Our work lab has provided the first high-resolution in situ structure of the Arp2/3 complex branch junction (Fäßler et al., 2020a), as well as contributed to method development for cryo-ET specimen preparation (Fäßler et al., 2020b) and data analysis (Dimchev et al., 2021). Our approach performed in (Fäßler et al., 2023) to study Arp2/3 complex isoform specific regulation of cell migration presents our strategy for integrated cellular structural biology, holistically describing the role of ABPs in the actin cytoskeleton from the cell biology level to the ultrastructural level and down to the molecular layer.
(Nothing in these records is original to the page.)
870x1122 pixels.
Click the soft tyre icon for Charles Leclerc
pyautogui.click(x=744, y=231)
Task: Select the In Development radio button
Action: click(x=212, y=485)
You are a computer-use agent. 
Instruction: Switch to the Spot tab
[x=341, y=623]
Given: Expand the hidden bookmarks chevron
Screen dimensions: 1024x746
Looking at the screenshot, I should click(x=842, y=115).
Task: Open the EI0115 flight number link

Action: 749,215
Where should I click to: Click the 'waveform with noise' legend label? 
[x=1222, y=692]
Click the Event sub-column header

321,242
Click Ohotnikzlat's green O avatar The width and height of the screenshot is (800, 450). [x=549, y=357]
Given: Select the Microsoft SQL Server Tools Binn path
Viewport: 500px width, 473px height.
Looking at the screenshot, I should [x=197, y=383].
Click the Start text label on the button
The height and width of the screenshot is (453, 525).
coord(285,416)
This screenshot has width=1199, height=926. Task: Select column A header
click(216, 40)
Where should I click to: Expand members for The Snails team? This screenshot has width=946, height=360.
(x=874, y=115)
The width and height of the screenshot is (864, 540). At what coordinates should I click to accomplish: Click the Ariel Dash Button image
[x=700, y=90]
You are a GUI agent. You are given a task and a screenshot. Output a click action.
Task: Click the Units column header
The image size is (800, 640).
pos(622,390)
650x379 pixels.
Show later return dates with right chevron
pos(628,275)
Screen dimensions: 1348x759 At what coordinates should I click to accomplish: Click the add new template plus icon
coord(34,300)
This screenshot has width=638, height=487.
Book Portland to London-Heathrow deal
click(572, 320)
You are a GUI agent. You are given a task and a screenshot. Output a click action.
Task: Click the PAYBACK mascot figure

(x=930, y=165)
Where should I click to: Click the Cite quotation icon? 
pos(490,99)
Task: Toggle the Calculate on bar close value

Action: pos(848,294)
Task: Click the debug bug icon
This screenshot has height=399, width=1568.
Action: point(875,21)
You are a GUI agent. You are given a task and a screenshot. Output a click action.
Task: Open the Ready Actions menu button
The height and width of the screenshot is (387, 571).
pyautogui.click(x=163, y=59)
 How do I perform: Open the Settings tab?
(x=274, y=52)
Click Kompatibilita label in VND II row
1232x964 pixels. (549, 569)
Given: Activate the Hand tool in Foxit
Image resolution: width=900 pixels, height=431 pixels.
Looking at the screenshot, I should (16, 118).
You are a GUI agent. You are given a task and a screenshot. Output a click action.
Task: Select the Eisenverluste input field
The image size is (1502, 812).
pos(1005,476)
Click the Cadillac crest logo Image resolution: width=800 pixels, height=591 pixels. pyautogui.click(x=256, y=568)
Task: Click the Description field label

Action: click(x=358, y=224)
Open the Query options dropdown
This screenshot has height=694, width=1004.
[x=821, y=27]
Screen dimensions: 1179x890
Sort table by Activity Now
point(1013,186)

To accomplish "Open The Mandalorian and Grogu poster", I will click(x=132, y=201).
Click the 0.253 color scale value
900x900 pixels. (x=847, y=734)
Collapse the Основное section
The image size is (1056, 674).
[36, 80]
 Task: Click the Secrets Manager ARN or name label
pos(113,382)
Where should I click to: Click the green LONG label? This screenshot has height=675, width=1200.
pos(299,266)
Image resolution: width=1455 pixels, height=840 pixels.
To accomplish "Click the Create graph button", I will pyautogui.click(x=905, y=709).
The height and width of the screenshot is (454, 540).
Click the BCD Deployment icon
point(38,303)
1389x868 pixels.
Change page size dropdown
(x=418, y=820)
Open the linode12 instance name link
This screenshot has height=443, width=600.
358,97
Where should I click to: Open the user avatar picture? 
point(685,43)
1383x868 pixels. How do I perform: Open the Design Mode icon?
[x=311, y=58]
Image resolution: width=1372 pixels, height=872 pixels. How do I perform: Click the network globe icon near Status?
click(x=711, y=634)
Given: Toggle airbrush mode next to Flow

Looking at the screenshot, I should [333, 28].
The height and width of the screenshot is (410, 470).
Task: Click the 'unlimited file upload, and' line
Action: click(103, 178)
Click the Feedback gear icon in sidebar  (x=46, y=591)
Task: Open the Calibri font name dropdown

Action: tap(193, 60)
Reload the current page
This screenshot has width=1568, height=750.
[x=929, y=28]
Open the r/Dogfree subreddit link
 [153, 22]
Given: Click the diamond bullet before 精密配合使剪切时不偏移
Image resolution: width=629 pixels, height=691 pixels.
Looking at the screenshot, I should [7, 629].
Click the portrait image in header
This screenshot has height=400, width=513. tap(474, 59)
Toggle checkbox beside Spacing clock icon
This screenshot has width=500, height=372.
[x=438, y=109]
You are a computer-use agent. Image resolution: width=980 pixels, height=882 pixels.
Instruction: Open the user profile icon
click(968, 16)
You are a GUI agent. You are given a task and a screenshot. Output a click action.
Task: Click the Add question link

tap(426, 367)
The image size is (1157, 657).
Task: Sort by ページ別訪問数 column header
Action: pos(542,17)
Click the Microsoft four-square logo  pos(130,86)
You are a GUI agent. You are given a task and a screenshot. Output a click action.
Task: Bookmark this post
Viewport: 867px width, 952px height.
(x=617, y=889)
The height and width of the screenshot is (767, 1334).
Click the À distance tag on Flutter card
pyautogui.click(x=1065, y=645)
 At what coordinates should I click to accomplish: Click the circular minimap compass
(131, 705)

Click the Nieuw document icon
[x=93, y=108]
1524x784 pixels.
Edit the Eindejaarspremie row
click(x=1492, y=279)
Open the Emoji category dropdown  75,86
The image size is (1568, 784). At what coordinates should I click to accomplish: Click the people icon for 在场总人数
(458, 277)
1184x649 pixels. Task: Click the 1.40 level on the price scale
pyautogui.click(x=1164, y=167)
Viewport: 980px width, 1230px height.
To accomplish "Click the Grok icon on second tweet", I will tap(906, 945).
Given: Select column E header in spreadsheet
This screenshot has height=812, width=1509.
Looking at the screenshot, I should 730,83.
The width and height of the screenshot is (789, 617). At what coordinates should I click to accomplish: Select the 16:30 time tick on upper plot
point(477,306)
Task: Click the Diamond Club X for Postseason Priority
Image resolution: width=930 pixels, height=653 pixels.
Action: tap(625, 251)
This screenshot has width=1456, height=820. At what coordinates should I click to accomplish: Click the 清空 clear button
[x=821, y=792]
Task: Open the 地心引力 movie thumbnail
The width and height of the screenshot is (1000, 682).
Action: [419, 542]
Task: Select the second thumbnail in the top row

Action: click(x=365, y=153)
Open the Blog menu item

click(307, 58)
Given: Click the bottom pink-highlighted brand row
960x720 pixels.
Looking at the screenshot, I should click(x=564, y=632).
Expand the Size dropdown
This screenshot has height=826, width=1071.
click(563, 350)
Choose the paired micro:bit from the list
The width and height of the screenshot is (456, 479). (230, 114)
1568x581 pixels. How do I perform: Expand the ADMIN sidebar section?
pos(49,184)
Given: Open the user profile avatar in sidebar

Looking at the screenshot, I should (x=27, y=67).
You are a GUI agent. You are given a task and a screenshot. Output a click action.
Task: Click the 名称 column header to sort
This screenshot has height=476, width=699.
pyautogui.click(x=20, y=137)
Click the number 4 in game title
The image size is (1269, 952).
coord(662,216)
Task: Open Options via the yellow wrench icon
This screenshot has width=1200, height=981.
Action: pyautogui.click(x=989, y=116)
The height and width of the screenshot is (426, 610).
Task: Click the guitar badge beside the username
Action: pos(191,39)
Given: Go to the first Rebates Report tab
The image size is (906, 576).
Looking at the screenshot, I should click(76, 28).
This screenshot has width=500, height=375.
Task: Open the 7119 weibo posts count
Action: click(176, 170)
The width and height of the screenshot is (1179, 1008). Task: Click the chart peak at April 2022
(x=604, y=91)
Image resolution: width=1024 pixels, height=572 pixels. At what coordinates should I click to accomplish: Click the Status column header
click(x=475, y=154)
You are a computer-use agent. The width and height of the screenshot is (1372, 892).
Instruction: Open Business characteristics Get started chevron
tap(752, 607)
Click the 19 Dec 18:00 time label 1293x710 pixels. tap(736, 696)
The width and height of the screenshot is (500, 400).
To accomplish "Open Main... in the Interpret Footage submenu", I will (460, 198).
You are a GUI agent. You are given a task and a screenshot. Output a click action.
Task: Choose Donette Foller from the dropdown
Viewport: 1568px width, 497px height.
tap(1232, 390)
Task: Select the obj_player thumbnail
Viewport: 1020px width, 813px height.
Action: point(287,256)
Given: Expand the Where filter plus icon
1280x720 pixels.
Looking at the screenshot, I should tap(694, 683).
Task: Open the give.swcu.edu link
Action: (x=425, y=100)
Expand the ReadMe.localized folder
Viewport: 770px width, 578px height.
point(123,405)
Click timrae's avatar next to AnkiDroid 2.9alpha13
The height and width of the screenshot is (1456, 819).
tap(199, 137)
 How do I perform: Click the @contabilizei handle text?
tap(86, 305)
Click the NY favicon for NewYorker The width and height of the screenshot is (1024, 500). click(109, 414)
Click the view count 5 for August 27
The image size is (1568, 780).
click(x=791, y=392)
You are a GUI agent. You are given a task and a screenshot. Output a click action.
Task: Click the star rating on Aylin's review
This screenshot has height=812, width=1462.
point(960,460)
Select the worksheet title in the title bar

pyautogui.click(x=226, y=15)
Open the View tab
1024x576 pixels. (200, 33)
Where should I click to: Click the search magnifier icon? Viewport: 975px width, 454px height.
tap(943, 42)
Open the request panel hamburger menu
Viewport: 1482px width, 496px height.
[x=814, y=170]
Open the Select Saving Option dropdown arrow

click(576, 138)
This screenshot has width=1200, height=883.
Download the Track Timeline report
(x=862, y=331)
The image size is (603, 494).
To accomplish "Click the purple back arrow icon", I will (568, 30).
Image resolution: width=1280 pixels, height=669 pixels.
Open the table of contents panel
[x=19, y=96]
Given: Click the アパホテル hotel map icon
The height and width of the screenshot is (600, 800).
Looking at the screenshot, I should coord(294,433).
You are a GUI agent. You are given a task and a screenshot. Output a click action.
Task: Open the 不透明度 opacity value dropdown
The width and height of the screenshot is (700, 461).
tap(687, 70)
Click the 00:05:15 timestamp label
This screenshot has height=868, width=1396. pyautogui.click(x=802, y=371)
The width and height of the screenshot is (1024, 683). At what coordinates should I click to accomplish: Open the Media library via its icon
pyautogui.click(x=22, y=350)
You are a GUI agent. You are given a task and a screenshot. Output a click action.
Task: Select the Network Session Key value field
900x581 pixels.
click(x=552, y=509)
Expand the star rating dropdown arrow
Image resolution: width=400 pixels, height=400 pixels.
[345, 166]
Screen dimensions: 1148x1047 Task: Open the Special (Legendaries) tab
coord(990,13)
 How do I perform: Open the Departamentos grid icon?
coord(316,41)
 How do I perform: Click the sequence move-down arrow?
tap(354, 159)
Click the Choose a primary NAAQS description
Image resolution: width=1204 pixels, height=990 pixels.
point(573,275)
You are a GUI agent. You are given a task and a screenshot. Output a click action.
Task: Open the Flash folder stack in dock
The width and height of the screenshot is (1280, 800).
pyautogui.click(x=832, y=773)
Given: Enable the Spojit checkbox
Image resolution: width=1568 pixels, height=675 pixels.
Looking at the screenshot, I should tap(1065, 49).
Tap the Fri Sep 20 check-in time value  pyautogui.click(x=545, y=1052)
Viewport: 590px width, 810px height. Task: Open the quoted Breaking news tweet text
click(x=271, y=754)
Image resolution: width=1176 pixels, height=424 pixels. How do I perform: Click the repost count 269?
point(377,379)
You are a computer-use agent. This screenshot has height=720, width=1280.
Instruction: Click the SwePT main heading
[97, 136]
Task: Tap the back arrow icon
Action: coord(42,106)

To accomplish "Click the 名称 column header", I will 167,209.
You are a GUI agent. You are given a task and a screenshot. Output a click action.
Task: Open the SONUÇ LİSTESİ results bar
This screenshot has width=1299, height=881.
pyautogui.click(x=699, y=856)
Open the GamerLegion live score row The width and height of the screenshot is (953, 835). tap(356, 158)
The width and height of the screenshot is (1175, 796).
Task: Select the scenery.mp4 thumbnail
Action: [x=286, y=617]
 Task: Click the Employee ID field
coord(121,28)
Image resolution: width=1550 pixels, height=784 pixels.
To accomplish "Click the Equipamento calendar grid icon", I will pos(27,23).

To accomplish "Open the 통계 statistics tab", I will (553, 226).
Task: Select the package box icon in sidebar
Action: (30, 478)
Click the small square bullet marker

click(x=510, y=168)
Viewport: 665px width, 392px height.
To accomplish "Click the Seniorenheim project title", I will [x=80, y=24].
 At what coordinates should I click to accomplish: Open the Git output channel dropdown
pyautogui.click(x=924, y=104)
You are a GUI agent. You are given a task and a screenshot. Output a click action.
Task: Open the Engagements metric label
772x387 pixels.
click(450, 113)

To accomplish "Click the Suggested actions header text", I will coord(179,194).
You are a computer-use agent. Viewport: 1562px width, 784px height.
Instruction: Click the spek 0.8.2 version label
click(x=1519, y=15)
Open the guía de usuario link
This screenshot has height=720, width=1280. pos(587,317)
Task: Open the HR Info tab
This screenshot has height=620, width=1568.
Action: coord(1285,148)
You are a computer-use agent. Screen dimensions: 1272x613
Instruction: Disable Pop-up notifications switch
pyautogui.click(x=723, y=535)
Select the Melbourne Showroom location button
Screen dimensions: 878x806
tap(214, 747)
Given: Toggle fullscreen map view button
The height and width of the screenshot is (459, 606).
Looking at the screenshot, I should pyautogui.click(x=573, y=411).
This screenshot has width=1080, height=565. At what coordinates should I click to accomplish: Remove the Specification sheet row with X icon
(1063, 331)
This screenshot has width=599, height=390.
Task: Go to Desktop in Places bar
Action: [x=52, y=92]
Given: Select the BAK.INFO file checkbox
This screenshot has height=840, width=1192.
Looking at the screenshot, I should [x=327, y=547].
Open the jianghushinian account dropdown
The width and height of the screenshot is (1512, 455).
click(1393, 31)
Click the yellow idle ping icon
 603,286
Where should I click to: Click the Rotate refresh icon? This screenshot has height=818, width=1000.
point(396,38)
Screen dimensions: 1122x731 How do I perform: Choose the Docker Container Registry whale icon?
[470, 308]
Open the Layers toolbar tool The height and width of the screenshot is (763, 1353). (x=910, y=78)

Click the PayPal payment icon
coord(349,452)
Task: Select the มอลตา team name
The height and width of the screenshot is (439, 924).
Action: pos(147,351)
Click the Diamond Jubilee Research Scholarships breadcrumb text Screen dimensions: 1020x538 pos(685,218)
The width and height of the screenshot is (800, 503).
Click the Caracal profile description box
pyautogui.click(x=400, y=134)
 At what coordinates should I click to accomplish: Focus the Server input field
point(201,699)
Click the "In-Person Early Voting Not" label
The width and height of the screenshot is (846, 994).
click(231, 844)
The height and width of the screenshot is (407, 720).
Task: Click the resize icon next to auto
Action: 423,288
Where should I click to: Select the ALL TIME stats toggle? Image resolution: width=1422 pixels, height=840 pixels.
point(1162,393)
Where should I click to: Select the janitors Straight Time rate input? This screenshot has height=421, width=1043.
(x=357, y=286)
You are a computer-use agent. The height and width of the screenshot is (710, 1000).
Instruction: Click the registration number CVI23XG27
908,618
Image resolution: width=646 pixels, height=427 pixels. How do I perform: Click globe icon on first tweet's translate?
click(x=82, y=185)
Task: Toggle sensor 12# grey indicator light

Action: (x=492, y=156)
Cryo-ET and subtomogram of actin filament Arp2/3 complex branch junctions within cells (Faessler et al,. 2020)

ActinID – A molecular atlas of Actin filament IDentities in the cell motility machinery

In our ERC-funded project ActinID we will advance in situ structural biology to generate a molecular atlas of the actin cytoskeleton proteome in migratory cell protrusions. Our overarching aims are to:
1) Develop: cryo-electron tomography workflows to achieve 3D imaging of entire actin networks in cellular protrusions at single-filament resolution, combined with detailed quantitative analysis. This will provide the ground truth on how dynamic filament geometries steer directional cell movement.
2) Solve: high-resolution in situ structures of ABPs and F-actin and describe ABP quantity, ABP distribution and spatial correlation with their potential partners. This visual proteome will reveal how actin filament identities are regulated in an entire system.
3) Study: the reciprocal regulation of ABP activity, filament geometry and biochemistry via (genetic) manipulation of ABPs using integrative cell and structural biology experiments, and relate this to cell migration characteristics.
ActinID will be transformative for our understanding of actin cytoskeleton regulation, while also advancing the potential of in situ structural biology to go beyond isolated structural descriptions of biological systems.

cryoSPARTAN – in situ structural biology of the Actin cytoskeleton

In this FWF-funded ESPRIT project, Jesse Hansen develops novel data acquisition and image processing workflows to integrate different cryo-EM modalities to obtain high-resolution in situ structures of actin-binding proteins.